Location
- R.T.Lim Blvd., Zamboanga City Philippines
- Coordinates: 6°54′39″N 122°03′42″E﻿ / ﻿6.91088°N 122.06168°E

Information
- Type: Public
- Established: June 30, 1986
- Principal: Judy S. Hicap
- Campus: Urban
- Colors: Red and White
- Nickname: "Westerners"

= Zamboanga National High School West =

Public high school in Zamboanga City, Philippines

The Zamboanga National High School West or simply called "West" is a school on R.T Lim Boulevard, Zamboanga City. It was established on June 30, 1986.

==Departments==
ZNHS West is composed of eight subject departments (excluding Chinese Mandarin under the English Department, Environmental Science under the Science Department, and STVEP under the T.L.E. Department).

- Mr. Zandro G. Sepe,MS – Principal IV
- Mrs. Helen Mangumpit – English Department
- Dr. Ma. Fe S. Gadaingan – Mathematics Department
- Mrs. Lourdes Alvarez-Mendoza – T.L.E. Department
- Mrs. Aida A. Flores – Filipino Department
- Dr. Eden A. Gregorio – Araling Panlipunan Department
- Mr.
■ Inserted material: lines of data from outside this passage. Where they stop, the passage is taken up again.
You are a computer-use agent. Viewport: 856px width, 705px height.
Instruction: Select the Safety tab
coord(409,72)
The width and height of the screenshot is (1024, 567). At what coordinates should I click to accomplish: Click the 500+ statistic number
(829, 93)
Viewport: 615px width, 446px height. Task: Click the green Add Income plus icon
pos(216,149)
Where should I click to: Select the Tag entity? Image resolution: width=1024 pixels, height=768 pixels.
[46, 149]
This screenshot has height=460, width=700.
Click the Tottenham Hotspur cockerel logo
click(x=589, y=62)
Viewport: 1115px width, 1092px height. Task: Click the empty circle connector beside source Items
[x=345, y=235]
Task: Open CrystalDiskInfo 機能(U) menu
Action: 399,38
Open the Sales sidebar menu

Boysie A. Santiago – MAPEH Department
- Mrs. Ester P. Rey – Values Education Department
- Mr. Abdu-Aziz J. Bensali – Science and Technology Department

==Special programs==
Science and Technology and Engineering Mathematics (STEM) is the special program given by the Department of Education to the school which is under the Science Department.

Special Program for Foreign Language (SPFL) is also a special program taught by the school. This foreign language is Chinese Mandarin. It is under the English Department.

STVEP is the new program under the T.L.E. department. It teaches about Technical Drawing and Computer.

Special Needs Education Program (SNED) is also among the programs that cater the needs of learners who are diagnosed to have special educational needs. The program in-charge is Values Education Department.